— START OF Record set —

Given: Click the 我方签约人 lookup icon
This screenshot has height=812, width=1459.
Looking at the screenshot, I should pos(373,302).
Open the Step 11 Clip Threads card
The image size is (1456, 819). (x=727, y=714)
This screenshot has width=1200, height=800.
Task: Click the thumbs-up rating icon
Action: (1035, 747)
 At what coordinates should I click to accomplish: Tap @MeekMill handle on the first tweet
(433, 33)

— END OF Record set —
— START OF Record set —

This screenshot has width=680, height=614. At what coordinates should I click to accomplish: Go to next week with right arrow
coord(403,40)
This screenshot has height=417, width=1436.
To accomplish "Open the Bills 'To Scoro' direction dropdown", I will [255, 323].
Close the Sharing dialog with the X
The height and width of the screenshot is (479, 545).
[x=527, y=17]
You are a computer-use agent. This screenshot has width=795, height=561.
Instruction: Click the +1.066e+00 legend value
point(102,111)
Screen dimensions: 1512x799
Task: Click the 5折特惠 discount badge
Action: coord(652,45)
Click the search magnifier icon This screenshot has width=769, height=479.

— END OF Record set —

_Given problem_
Extract every line in the records above that contains the string "accomplish", and copy each one in full.

_Result_
 At what coordinates should I click to accomplish: Tap @MeekMill handle on the first tweet
This screenshot has width=680, height=614. At what coordinates should I click to accomplish: Go to next week with right arrow
To accomplish "Open the Bills 'To Scoro' direction dropdown", I will [255, 323].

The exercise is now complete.